How many macro-regional strategies are in Europe?

At the moment there are four macro-regional strategies: EUSBSR (European Union Strategy for the Baltic Sea Region), EUSDR (European Union Strategy for the Danube Region), EUSAIR (European Union Strategy for the Adriatic and Ionian Region and EUSALP (EU Strategy for the Alpine Region). For more information see here.

 

What are the EU member states included in the Strategy?

The EU member states involved in the Strategy are Sweden, Denmark, Estonia, Finland, Germany, Latvia, Lithuania and Poland. The Strategy is welcoming cooperation also with EU neighbouring countries (Russia, Norway, Belarus).

 

Has an institution been created specifically to manage the EU Strategy for the Baltic Sea Region?

No. The Strategy is implemented by the existing organisations within the concerned regions.

 

Has any new funding been allocated to the Strategy?

No. One of the key points lies on the need to align existing funding to the jointly agreed actions and projects.

 

Has any new regulation been issued for the Strategy?

No. No binding regulations have been created. The "No new legislation" principle is for better linking and coordination of existing policies and also for improving cooperation between different sectors. In general, the Strategy is based on voluntary participation.

 

Are only ETC programmes involved in the Strategy?

No. The Strategy includes programmes under Objectives 1, 2 and 3 of the Cohesion Policy (Convergence, Competitiveness and Employment, Territorial Cooperation)  as well as European Neighbourhood and Partnership Instrument (ENPI) programmes and other funding instruments e.g. European Investment Bank.

 

What is the role of the programmes in the Strategy?

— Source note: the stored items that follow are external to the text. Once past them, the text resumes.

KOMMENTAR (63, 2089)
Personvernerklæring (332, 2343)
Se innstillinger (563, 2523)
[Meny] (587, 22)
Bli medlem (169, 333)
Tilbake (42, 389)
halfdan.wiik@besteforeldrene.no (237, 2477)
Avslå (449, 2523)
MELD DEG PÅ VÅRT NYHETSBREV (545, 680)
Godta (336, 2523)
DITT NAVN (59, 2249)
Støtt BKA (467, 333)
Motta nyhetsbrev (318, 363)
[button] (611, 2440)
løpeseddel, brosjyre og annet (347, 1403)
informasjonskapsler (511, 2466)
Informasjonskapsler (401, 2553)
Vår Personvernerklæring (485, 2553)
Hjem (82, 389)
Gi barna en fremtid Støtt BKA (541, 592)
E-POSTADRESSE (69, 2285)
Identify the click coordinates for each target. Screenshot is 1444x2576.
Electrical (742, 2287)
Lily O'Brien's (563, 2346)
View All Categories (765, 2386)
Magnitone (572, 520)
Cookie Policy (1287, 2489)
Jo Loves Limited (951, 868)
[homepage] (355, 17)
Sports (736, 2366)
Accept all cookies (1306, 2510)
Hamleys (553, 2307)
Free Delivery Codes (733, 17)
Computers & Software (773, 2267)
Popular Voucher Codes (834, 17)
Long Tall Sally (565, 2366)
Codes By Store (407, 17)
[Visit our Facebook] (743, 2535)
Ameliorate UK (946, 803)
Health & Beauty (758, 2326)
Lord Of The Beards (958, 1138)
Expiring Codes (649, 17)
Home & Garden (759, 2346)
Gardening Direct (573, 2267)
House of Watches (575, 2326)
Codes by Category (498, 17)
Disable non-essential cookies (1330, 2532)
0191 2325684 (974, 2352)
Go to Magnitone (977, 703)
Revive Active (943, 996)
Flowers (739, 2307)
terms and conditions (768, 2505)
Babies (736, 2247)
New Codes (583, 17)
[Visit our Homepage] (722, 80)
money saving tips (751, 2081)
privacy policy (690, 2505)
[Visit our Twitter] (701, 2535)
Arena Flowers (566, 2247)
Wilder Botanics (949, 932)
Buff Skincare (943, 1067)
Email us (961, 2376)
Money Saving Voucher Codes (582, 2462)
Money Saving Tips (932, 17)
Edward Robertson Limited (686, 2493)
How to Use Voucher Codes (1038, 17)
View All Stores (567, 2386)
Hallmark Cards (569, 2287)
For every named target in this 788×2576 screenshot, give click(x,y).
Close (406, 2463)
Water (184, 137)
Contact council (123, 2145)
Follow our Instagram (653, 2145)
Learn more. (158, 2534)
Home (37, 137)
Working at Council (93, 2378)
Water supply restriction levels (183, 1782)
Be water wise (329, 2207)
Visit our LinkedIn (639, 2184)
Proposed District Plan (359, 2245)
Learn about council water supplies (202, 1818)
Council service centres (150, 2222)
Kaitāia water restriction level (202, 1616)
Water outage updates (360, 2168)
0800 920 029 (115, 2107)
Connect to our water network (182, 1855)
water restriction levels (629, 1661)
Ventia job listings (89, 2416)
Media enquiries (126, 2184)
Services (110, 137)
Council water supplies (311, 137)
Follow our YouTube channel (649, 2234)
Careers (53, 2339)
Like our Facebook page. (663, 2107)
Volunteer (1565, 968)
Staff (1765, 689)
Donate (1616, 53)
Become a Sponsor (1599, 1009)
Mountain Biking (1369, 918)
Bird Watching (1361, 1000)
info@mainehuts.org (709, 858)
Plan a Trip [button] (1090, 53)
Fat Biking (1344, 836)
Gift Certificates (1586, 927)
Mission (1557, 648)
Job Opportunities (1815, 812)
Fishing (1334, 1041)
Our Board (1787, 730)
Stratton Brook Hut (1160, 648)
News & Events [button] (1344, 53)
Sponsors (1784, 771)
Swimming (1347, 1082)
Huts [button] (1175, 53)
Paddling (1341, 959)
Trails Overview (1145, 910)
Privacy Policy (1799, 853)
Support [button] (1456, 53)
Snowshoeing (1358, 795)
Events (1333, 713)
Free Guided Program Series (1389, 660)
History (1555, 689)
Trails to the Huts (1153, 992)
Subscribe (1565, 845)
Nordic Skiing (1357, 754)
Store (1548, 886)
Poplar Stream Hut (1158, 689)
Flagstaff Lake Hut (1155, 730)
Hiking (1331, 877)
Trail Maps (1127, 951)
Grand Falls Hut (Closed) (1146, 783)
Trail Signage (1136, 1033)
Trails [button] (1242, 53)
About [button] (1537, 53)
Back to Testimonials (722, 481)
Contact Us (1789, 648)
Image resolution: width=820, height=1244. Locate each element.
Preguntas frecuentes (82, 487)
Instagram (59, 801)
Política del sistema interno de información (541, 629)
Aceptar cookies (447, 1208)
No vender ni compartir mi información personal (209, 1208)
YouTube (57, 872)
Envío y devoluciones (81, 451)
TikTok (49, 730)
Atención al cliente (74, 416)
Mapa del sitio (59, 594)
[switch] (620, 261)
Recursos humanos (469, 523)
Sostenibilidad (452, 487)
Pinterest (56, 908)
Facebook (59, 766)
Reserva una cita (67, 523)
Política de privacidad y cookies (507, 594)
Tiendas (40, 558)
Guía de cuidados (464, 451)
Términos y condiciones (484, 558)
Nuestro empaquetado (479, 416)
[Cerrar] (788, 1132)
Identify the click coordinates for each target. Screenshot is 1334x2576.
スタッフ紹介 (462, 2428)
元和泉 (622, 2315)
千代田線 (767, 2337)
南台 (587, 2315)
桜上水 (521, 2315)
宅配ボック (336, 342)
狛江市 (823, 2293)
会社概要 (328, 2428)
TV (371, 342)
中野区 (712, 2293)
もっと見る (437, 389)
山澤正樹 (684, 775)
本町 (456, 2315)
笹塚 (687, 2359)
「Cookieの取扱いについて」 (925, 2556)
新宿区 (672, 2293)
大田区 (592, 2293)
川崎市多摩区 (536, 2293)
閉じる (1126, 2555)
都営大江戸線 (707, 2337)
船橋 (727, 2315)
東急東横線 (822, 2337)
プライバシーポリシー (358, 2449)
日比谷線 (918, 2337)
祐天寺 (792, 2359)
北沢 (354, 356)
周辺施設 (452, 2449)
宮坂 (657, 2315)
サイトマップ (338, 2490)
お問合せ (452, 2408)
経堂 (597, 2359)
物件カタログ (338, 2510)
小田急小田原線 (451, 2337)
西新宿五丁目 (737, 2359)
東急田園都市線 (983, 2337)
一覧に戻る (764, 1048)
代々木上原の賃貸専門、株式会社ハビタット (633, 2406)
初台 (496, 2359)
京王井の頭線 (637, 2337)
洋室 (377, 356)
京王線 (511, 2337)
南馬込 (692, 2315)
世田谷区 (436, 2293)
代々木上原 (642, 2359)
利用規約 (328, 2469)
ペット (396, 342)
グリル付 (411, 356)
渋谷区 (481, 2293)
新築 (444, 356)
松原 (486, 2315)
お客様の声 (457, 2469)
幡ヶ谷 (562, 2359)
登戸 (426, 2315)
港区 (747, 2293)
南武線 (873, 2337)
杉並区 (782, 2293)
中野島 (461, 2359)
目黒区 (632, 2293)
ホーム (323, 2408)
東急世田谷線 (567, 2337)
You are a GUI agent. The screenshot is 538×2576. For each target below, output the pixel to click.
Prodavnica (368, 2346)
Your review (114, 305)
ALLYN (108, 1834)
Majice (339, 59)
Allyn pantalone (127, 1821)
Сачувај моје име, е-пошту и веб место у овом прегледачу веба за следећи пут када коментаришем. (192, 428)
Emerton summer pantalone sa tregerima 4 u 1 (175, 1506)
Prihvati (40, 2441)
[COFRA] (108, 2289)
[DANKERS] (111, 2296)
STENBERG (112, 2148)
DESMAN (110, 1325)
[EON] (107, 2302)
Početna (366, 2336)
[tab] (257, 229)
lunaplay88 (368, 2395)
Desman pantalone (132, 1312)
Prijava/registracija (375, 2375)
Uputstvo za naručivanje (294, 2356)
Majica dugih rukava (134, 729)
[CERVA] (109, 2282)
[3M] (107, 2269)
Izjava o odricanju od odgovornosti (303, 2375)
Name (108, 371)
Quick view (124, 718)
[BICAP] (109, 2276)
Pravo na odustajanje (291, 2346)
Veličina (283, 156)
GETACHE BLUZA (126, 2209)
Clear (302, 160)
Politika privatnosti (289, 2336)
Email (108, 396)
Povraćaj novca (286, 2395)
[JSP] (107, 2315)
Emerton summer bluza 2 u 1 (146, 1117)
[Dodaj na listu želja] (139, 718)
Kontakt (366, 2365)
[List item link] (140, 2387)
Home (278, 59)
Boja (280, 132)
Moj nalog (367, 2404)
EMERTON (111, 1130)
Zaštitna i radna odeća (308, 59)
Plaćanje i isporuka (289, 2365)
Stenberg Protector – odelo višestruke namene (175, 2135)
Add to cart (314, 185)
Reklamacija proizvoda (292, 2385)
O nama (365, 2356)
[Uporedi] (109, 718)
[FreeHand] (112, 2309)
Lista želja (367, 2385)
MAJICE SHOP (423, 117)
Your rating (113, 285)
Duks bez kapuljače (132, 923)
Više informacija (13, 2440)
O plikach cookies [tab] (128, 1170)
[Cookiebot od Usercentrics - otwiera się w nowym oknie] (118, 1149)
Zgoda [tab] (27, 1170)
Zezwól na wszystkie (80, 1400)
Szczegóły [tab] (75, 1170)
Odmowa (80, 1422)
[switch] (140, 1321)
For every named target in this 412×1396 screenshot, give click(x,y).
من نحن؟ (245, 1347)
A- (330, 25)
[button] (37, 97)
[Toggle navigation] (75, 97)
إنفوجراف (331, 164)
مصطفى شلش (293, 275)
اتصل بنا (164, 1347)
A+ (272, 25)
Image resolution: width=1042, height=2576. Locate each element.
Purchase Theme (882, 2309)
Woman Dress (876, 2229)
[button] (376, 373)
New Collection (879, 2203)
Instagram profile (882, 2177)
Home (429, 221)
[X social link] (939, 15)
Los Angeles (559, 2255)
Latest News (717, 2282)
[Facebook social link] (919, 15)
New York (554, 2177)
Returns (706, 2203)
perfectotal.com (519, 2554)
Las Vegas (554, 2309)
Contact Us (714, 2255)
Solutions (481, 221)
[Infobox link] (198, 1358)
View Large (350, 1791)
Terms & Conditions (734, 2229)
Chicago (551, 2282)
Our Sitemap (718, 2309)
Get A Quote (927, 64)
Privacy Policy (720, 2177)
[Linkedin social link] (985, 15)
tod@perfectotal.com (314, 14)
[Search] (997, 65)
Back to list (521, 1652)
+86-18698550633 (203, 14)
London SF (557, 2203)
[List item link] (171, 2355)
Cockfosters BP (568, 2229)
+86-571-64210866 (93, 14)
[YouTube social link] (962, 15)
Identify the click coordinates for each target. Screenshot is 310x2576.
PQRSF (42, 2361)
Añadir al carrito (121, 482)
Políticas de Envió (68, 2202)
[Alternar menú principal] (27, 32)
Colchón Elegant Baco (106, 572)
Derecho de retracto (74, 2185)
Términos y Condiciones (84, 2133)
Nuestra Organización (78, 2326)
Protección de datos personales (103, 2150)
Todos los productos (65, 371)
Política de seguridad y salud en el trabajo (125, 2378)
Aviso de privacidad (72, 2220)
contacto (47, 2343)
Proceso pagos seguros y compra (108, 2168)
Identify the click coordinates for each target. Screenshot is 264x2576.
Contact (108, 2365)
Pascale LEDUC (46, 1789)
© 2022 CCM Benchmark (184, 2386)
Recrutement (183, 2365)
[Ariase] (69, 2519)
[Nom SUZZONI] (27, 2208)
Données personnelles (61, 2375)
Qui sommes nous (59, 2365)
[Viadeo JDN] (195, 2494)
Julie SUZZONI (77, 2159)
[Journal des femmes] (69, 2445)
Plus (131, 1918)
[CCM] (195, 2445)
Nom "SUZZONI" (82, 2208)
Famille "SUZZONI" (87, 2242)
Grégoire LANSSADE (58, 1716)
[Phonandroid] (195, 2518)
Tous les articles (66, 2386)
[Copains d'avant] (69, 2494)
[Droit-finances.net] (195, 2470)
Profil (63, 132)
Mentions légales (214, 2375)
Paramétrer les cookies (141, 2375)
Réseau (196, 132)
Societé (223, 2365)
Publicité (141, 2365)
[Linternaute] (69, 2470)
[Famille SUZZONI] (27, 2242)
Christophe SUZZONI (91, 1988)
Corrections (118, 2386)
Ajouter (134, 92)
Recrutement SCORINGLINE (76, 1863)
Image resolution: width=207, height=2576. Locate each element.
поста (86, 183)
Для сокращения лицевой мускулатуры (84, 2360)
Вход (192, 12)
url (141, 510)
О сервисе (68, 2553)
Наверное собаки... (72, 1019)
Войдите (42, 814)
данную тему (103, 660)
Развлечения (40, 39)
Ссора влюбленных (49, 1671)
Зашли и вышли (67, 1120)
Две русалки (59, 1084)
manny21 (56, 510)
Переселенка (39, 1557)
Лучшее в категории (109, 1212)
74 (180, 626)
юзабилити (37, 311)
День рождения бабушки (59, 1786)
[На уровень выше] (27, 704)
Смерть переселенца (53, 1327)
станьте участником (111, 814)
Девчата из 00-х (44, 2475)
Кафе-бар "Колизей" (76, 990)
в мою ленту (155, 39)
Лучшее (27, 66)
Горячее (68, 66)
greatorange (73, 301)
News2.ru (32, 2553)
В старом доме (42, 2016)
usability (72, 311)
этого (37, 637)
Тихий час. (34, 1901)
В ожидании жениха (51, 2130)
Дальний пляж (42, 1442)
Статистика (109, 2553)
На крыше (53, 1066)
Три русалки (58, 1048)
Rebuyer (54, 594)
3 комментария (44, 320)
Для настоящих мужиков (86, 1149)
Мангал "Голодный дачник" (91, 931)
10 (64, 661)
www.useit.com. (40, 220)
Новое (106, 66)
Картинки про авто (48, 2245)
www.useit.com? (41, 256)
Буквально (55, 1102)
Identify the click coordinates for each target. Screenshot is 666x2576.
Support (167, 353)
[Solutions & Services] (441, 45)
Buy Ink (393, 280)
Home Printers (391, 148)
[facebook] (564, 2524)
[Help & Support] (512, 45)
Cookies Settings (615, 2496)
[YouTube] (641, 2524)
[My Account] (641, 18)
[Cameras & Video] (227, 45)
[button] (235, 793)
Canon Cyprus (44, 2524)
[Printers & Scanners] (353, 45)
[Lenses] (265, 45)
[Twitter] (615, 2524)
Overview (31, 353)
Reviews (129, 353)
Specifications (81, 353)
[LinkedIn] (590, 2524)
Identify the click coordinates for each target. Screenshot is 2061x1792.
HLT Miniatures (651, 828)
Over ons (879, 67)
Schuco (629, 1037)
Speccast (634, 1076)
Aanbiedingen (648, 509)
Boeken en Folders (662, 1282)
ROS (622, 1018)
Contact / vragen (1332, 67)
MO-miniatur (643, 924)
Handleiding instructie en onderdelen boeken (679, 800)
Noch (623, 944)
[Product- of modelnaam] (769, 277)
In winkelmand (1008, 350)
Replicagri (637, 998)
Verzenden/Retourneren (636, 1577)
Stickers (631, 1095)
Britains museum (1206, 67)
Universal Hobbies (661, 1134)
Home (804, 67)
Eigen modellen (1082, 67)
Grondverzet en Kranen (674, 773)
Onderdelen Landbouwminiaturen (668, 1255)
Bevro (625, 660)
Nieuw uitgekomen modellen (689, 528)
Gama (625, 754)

The programmes can contribute to the overall objectives of the Strategy with their findings and the practical results of the funded projects. All the programmes/funding instruments operating within the macro-region are crucial for an efficient implementation of the Strategy. Based on the experience hitherto, most of the projects within the Strategy are managed by ETC programmes.

 

Is it true that only Flagship Projects can address the challenges of the Strategy?

No. Any project can contribute to the Strategy if it addresses any issue of macro-regional impact.

 

Is the governance system of the Strategy clear enough?

The implementation system of the Strategy is based on a multi-level governance principle where many authority structures interact in the political spectrum. Based on previous experience, there are still issues to be clarified and agreed between the actors of the Strategy. In order to respond to the needs expressed, the Task Force on clarifying the roles and responsibilities for key actors of the Strategy  was set up in June 2011. This was established following the agreement taken by the actors of the Strategy.

 

What stakeholders are important for the success of the Strategy?

The involvement of any stakeholder representing the European Union, national, regional and local levels, different policies and programmes is essential for the success of the Strategy.

 

Is the regional and local level present in the Strategy?

Regional and local level stakeholder representation should be strengthened since they can transfer the macro-regional objectives of the Strategy into regional and local initiatives.

 

Is there a tendency to think that the EU2020 is enough?

Yes. However, the EUSBSR should be seen as a reflection of the EU2020 in the macro-region.